Below is the Maiden at Country Club of Charleston, played from the left side of the picture.
The green at Midland needed significant alteration in order to capture the Maiden characteristics. First, the front of the green needed to be expanded, so much so, that the current green is now over the existing bunkers. The shape of the green went from a pear to a square, and almost doubled in size. The process of building up the new green over the existing bunkers was a slow and technical endeavor. A remote-controlled compactor was used to properly pack the soil in small amounts, to prevent sloughing. It was also too steep, and dangerous, to use any other kind of equipment to complete the task, as the 8 foot bunker cavity was buried.
The next step to the process was to remove the “bowl” effect of the green. Sod had to be removed even further inside of the construction zone to lower the green, getting the surface slopes low enough to allow pinable areas. Below the shaper is creating a bathtub for greens mix to be added to the newly expanded green. (This area used to be the 8 foot deep right-side bunker). Notice the white paint inside of that area, marking where sod had to be removed to lower the green even more, to level off the surface and make the transition of the green expansion smooth. The mounding behind the green was also removed, promoting the infinity look from the player’s approach shot.

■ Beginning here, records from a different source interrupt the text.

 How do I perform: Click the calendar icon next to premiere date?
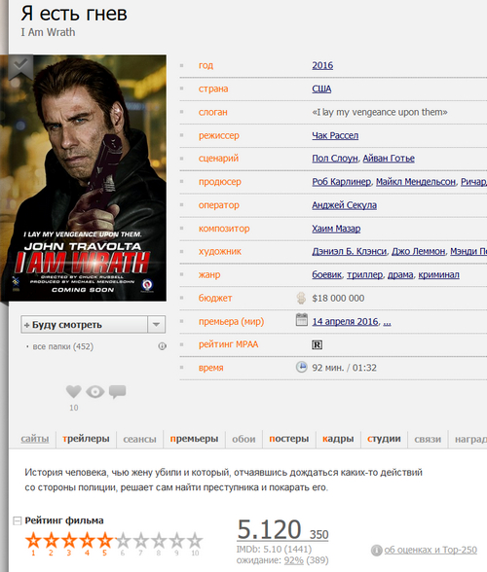coord(301,320)
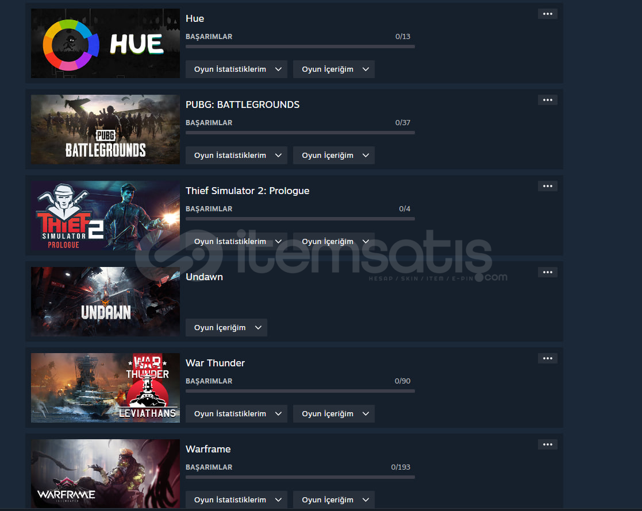The height and width of the screenshot is (511, 642).
Task: Expand Oyun İstatistiklerim for Hue
Action: coord(236,69)
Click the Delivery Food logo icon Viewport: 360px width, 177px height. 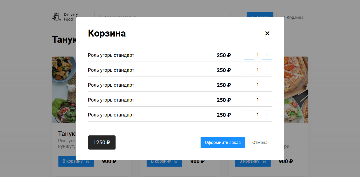56,17
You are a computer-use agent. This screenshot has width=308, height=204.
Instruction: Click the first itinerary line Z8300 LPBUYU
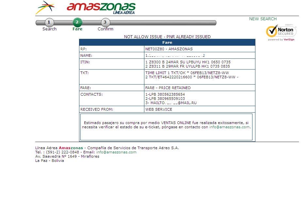point(188,62)
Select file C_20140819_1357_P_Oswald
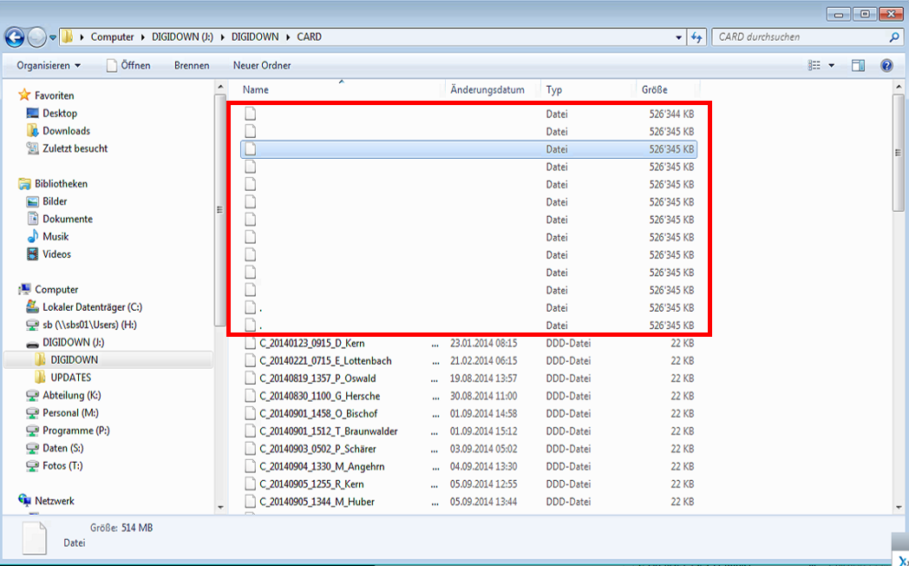909x566 pixels. (x=317, y=378)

All of this sod was removed (on both sides of green), and the soil was lowered by less than 1 inch. Also notice the width of the new fairway in the approach.
The next aspect of construction to the green, was to a create the back two plateaus. The existing green already had subtle shelves in the back corners, but in order to accentuate them, Jim decided to lower the area between them. Again, we were tasked with executing a highly technical sodding technique.

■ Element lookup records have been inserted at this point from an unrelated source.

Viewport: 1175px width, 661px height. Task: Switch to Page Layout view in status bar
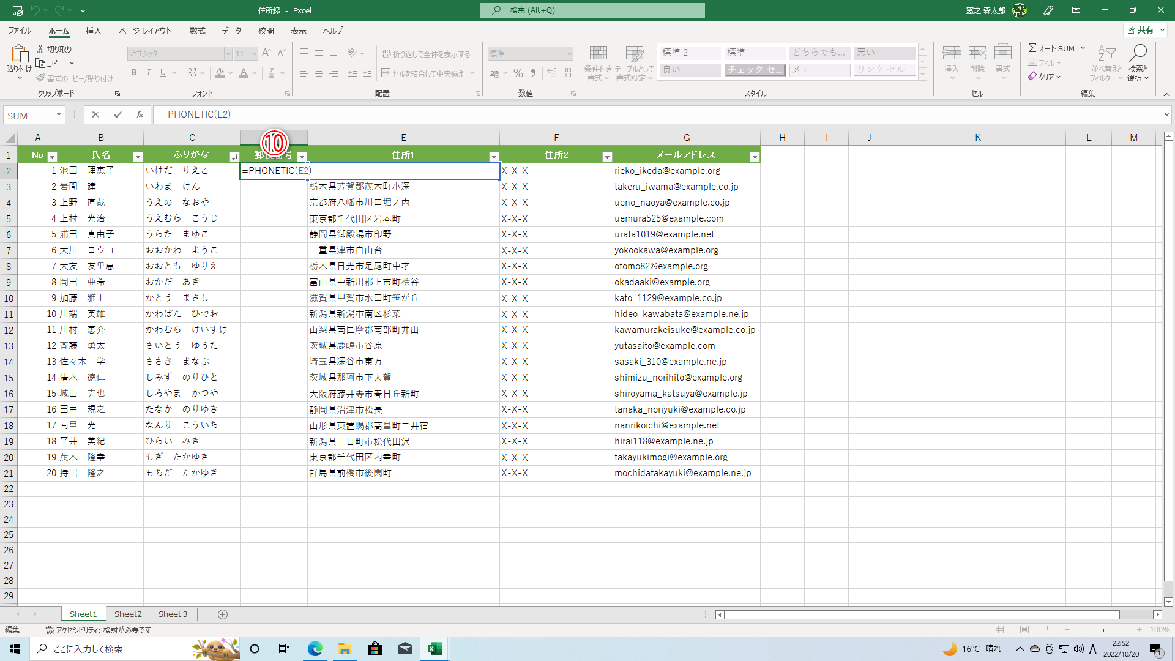tap(1024, 630)
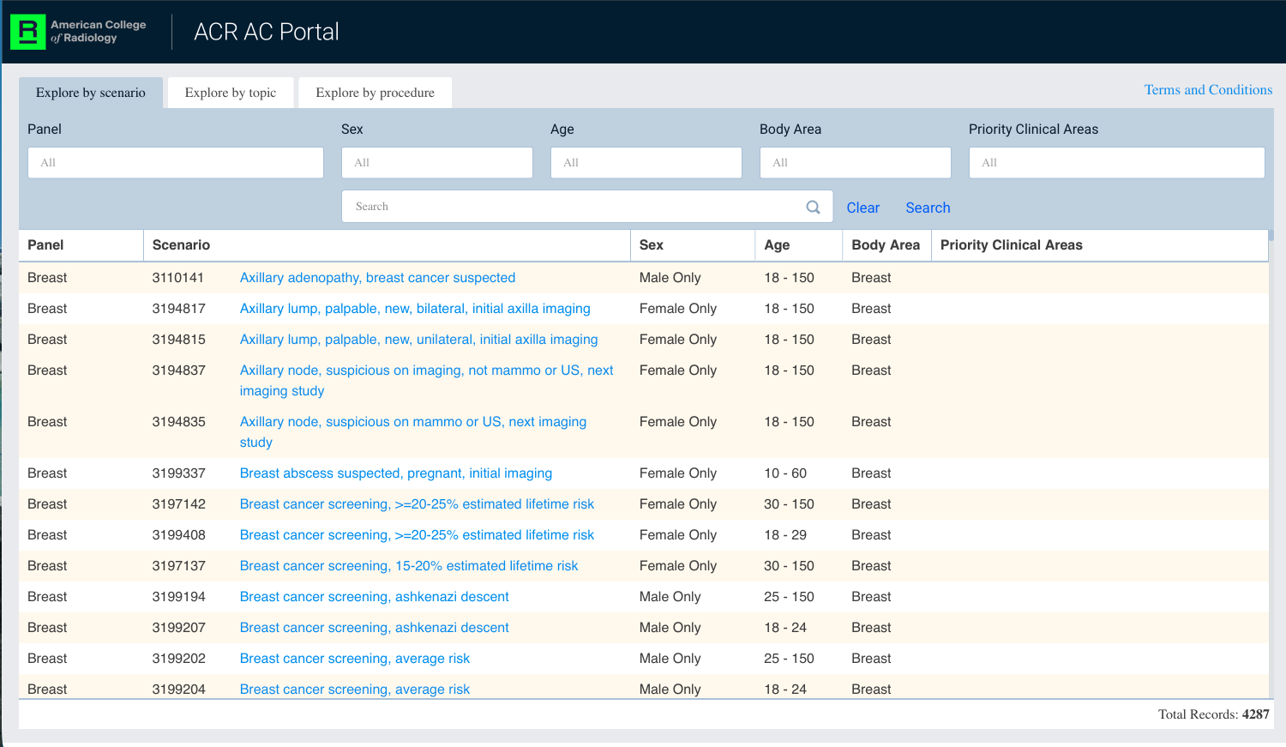Expand the Priority Clinical Areas dropdown

tap(1116, 163)
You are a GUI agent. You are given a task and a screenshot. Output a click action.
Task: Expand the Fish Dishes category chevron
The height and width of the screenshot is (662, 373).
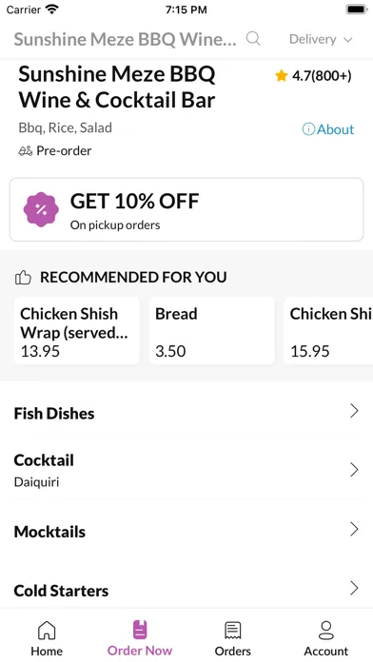click(x=354, y=411)
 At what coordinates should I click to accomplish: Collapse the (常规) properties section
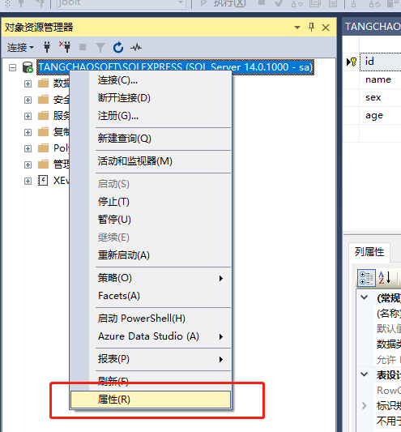click(364, 297)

Sod removed and starting to excavate down to accentuate Maiden feature.
Jim Urbina and shaper Zach Varty getting grades and percentages of slopes perfect.

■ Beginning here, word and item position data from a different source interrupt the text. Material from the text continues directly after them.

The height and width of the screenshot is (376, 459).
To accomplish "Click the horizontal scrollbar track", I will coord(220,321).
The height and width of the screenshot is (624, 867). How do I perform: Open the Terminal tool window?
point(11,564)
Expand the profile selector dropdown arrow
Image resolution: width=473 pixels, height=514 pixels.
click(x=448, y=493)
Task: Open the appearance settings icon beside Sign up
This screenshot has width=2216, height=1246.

Sod carefully going back down once subgrade was correct.
Finished product. A lot of work to make something look subtle and play correctly. It doesn’t look like much, but wait until you have to putt across it!
The end result is a green with a variety of pin locations and strategy, with endless fun. A lot of earth was moved at the tee and green, as this hole will play more differently than any other hole post-project. The focus of the changes to the hole were not based on difficulty, but engagement. With expanded short grass on the edges of fairways/removal of rough, the hole may be perceived as easier for some, but with that restored width, will come strategy of angles. Those that play the hole (and all others) from the incorrect tee box, based on driving distance, will struggle to get the most out of that challenge and strategy. But there is no doubt with these changes, that more Raynor character has been injected into the golf course, and the result will be increased enjoyment for decades to come.